The provisions of subsection (o) shall not apply to annuity contracts for future economic loss procured pursuant to a judgment or settlement agreement in a medical malpractice liability action.

(p) The association may: (1) Enter into such contracts as are necessary or proper to carry out the provisions and purposes of this act;

(2) sue or be sued, including taking any legal actions necessary or proper to recover any unpaid assessments under Kan. Stat. Ann. § 40-3009, and amendments thereto, and to settle claims or potential claims against it;

(3) borrow money to effect the purposes of this act. Any notes or other evidence of indebtedness of the association not in default shall be legal investments for domestic insurers and may be carried as admitted assets;

(4) employ or retain such persons as are necessary to handle the financial transactions of the association, and to perform such other functions as become necessary or proper under this act;

(5) take such legal action as may be necessary to avoid payment of improper claims; or

(6) exercise, for the purposes of this act and to the extent approved by the commissioner, the powers of a domestic life or health insurer, but in no case may the association issue insurance policies or annuity contracts other than those issued to perform its obligations under this act.

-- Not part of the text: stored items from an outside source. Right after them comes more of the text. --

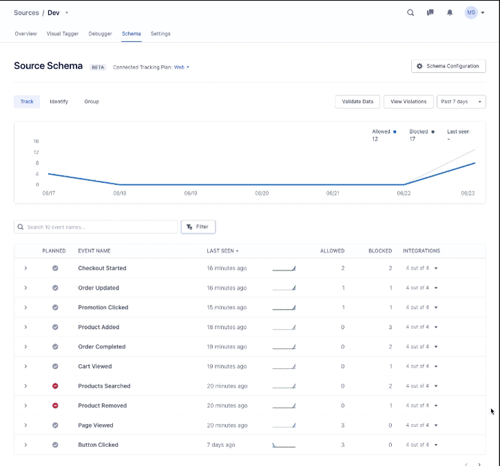
Task: Toggle Allowed series in chart legend
Action: click(384, 131)
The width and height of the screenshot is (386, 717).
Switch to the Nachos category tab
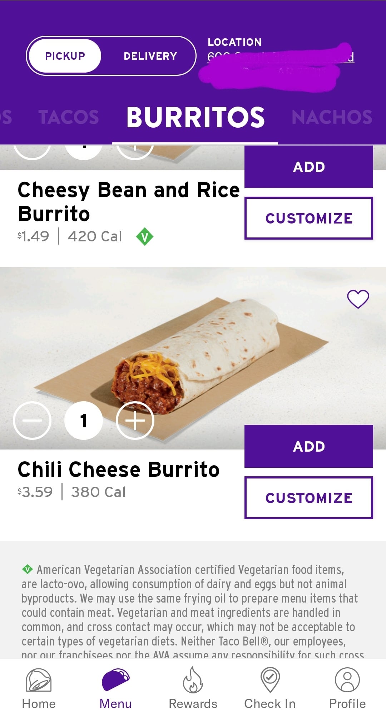pyautogui.click(x=332, y=117)
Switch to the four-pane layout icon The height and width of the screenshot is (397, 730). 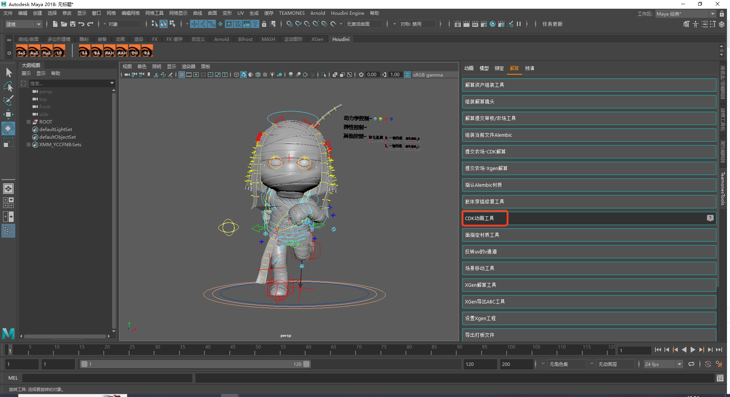pyautogui.click(x=8, y=203)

(q) The association may join an organization of one or more other state associations of similar purposes to further the purposes and administer the powers and duties of the association.

(r) The association shall pay any and all persons who, as a provider, may have claims as a result of a member insurer being found insolvent between March 1, 1999 and June 1, 1999.

(s) Regarding covered policies for which the association becomes obligated after an entry of an order of liquidation, to the extent such contract provides coverage for losses occurring after the date of the order of liquidation, the association may elect to succeed to the rights of the insolvent insurer arising after the order of liquidation under any contract of reinsurance to which the insolvent insurer was a party. As a condition to making such election, the association must pay all unpaid premiums due under the contract for coverage relating to periods before and after the date on which the order of liquidation was entered.

(t) In carrying out its duties in connection with guaranteeing, assuming or reinsuring policies or contracts under subsections (a) or (b), subject to approval of the receivership court, the association may issue substitute coverage for a policy or contract that provides an interest rate, crediting rate or similar factor determined by use of an index or other external reference stated in the policy or contract employed in calculating returns or changes in value by issuing an alternative policy or contract in accordance with the following provisions:

(1) In lieu of the index or other external reference provided for in the original policy or contract, the alternative policy or contract provides for:

(i) A fixed interest rate;

(ii) payment of dividends with minimum guarantees; or

(iii) a different method for calculating interest or changes in value.

(2) There is no requirement for evidence of insurability, waiting period or other exclusion that would not have applied under the replaced policy or contract; and

(3) the alternative policy or contract is substantially similar to the replaced policy or contract in all other material terms.